E' legittimo il controllo della casella della posta elettronica del proprio dipendente da parte del datore di lavoro?
Il giudice per le indagini preliminari del Tribunale di Milano in un'ordinanza del 10/05/02 ha sancito che l'uso dell'e-mail aziendale, costituisce un semplice strumento della stessa azienda a disposizione dell'utente-lavoratore al solo fine di consentire al medesimo di svolgere la sua funzione lavorativa e che come tutti gli altri strumenti di lavoro forniti dal datore di lavoro rimane nella completa e totale disponibilita' di quest'ultimo senza alcuna limitazione.
Di conseguenza, quando un datore di lavoro accede alla casella di posta elettronica di un dipendente assente per visionare determinate informazioni e/o comunicazioni che se non ricevute o recepite con ritardo avrebbero potuto arrecare un danno evidente all'azienda, non commette alcun reato, anche, per la totale mancanza di dolo nella condotta posta in essere.
Nell'ordinanza in questione il G.I.P. del Tribunale di Milano affronta un caso particolarmente delicato e diffuso sorto a seguito della denuncia di una dipendente licenziata dalla propria societa', in quanto durante un periodo di assenza per ferie il datore di lavoro nel leggere la corrispondenza elettronica, al fine di verificare eventuali messaggi ricevuti durante il periodo di assenza, accertava che la dipendente utilizzava impropriamente la casella di posta elettronica assegnatali per esaminare progetti diversi da quelli di sua competenza.
Il responsabile della ditta, ravvisando in tale condotta un'evidente violazione dei doveri inerenti al rapporto di lavoro, licenziava la dipendente che oltre ad impugnare il licenziamento in sede civile denunciava in sede penale sia il responsabile della ditta che il legale ipotizzando la fattispecie criminosa prevista dall'art. 616 del c.p.

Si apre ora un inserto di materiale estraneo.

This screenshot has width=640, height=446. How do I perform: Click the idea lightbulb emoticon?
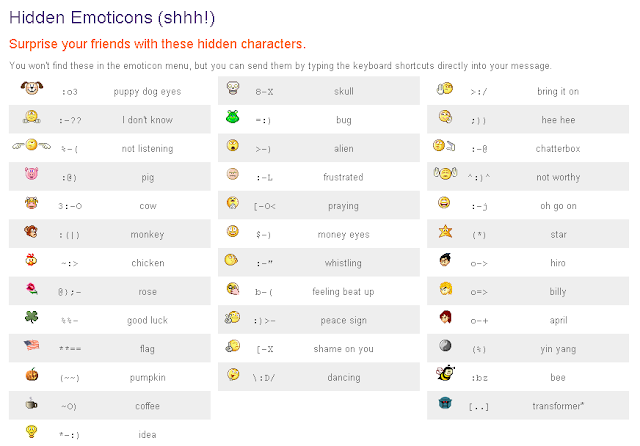tap(31, 433)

La questione affrontata dal G.I.P. di Milano non e' di facile soluzione ed investe tre tematiche fondamentali che sono:
1. l'equiparazione della posta elettronica alla corrispondenza tradizionale la cui liberta' e segretezza viene tutelata dall'art. 15 della Costituzione;
2. la legittimita' del controllo della casella della posta elettronica del proprio dipendente da parte del datore di lavoro alla luce di quanto prescritto dall'attuale disciplina in tema di rapporti di lavoro, compreso lo Statuto dei lavoratori;
3. la tutela della privacy alla luce di quanto stabilito dalla legge n. 675/96 e successive modificazioni.
Il giudice, nel caso di specie, per la verita', risolve in maniera un po' troppo semplicistica l'intera problematica facendo leva esclusivamente sulla funzione aziendale della posta elettronica intesa come strumento di lavoro. Addirittura ritiene del tutto fuori luogo applicare la normativa sulla privacy in una materia come la corrispondenza (e-mail), che invece e' strettamente attinente alla riservatezza personale.
La verita' e' che la questione non e' semplice e lo stesso Garante ha lasciato intendere in un comunicato stampa del 7 luglio 2001 di avere ben presente il problema e di essere in procinto di adottare un provvedimento di carattere generale che possa fornire delle risposte risolutive una volta per tutte.
In ogni caso il Garante non ha potuto fare a meno di sottolineare che i messaggi scambiati per via informatica o telematica (quindi e-mail o messaggi inviati tramite mailing-list, newsgroup, chat, ecc.) sono tutelati come tutta la corrispondenza dall'articolo 15 della Costituzione e che la legge sulla privacy (art. 43, comma 2°) fa comunque salve le norme dello Statuto dei lavoratori (art. 4) che non consentono alcun controllo a distanza dei lavoratori se non previa definizione di precisi limiti dell'azienda e dopo l'accordo con le rappresentanze sindacali.
Resta pero' il problema sottolineato dal Giudice della distinzione fra messaggi privati protetti e quelli professionali controllabili.
Nel dubbio, a prescindere dal fatto che l'utilizzazione privata della posta elettronica aziendale sia permessa o meno, e' opportuno che il datore di lavoro non legga la corrispondenza e chiarisca preventivamente eventuali equivoci con il dipendente.
Nel caso, invece, la natura privata di un messaggio non sia ne' riconoscibile ne' presumibile potrebbe condividersi quanto affermato dal G.I.P. di Milano, in quanto il datore di lavoro si troverebbe nelle condizioni di supporre il carattere professionale del messaggio in entrata e mai, quindi, sarebbe ipotizzabile un comportamento doloso.